[[ Source extract open ]]

US uncovered parcel bomb 'dry run' back in September: report
US officials intercepted parcels from Yemen bound for Chicago in mid-September which they believe were a "dry run" to test timings for the package bomb plot foiled last week, a report said Monday.
The shipments contained household goods including books, religious literature, and a computer disk, but no explosives, said the ABC report, which anonymously quoted a senior US official.
The packages were shipped by "someone with ties to Al-Qaeda in the Arabian Peninsula," the official said, referring to the Yemen-based offshoot of Al-Qaeda which Britain and the US have accused of being behind the plot.
"The dry run is always important to Al-Qaeda," Dick Clarke, a former White House counter-terrorism official, told ABC.
"In this case they wanted to follow the packages using the tracking system to know exactly when they got to a point, how long the timer had to be set for, so the bomb would go off at the right point, which presumably was over Chicago."

[[ Source extract closed ]]
[[ Provided data open ]]

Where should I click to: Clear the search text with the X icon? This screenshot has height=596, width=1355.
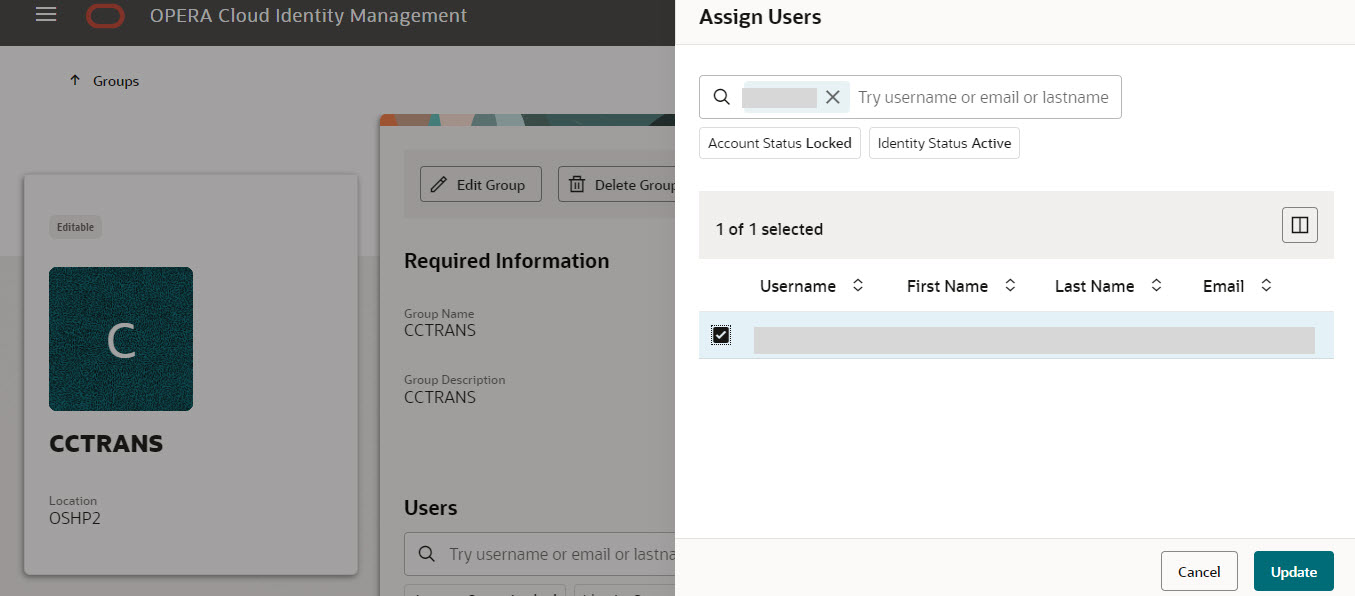coord(833,97)
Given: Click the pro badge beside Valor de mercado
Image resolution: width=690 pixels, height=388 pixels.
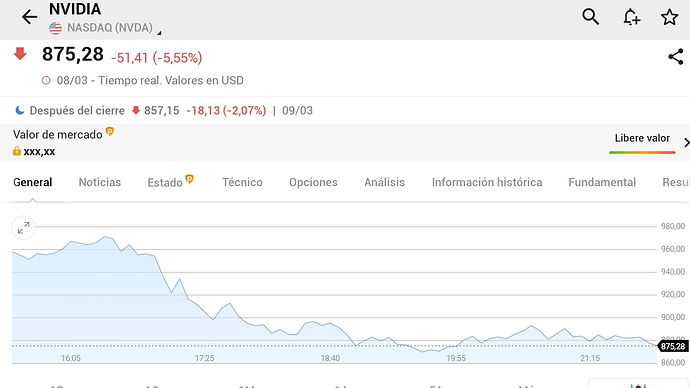Looking at the screenshot, I should (x=110, y=131).
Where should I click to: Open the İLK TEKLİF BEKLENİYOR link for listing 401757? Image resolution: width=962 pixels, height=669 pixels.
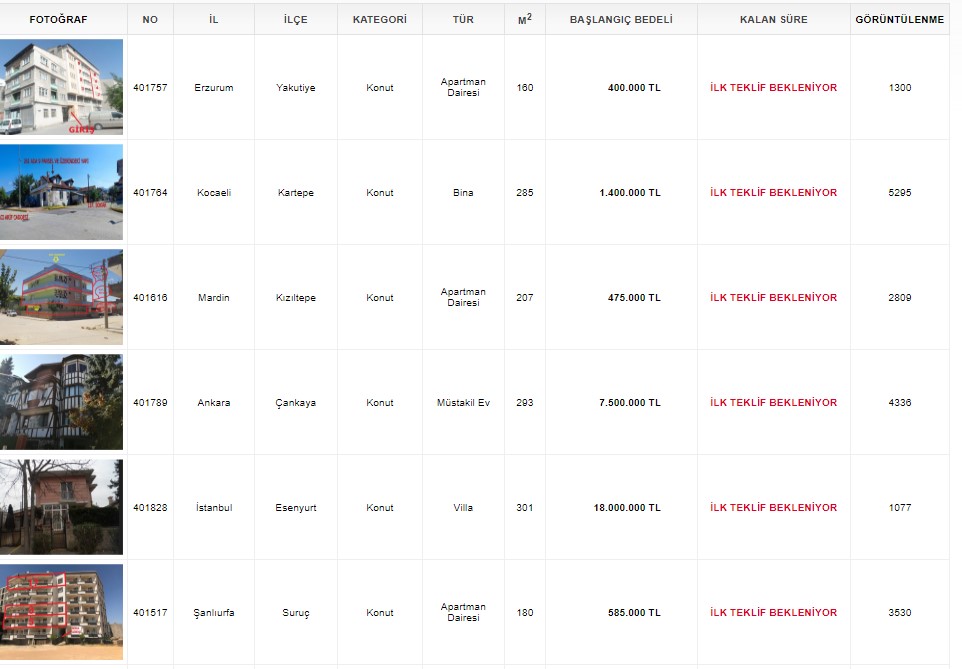tap(773, 88)
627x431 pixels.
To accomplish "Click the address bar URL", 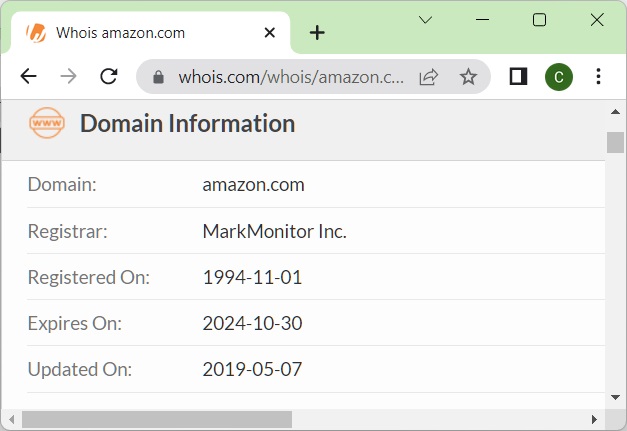I will 290,77.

[[ Provided data closed ]]

- Task goal
Continue the news report on the parcel bomb "dry run" from the point where it stops. The items are separate material and have nothing to do with the news report.

- Exercise answer
ABC said it had been told by senior US officials that ever since the September shipment was discovered, intelligence agencies had specific concerns about the Al-Qaeda in the Arabian Peninsula's interest in Chicago.
Two parcels addressed to Jewish institutions in Chicago and containing the lethal explosive PETN hidden in ink toner cartridges were uncovered on Thursday on cargo planes en route to the United States in Britain and Dubai.
The packages, which officials believe were intended to blow up the planes and which were tracked down thanks to a tip-off from Saudi intelligence, have prompted Western nations to review security measures surrounding air cargo.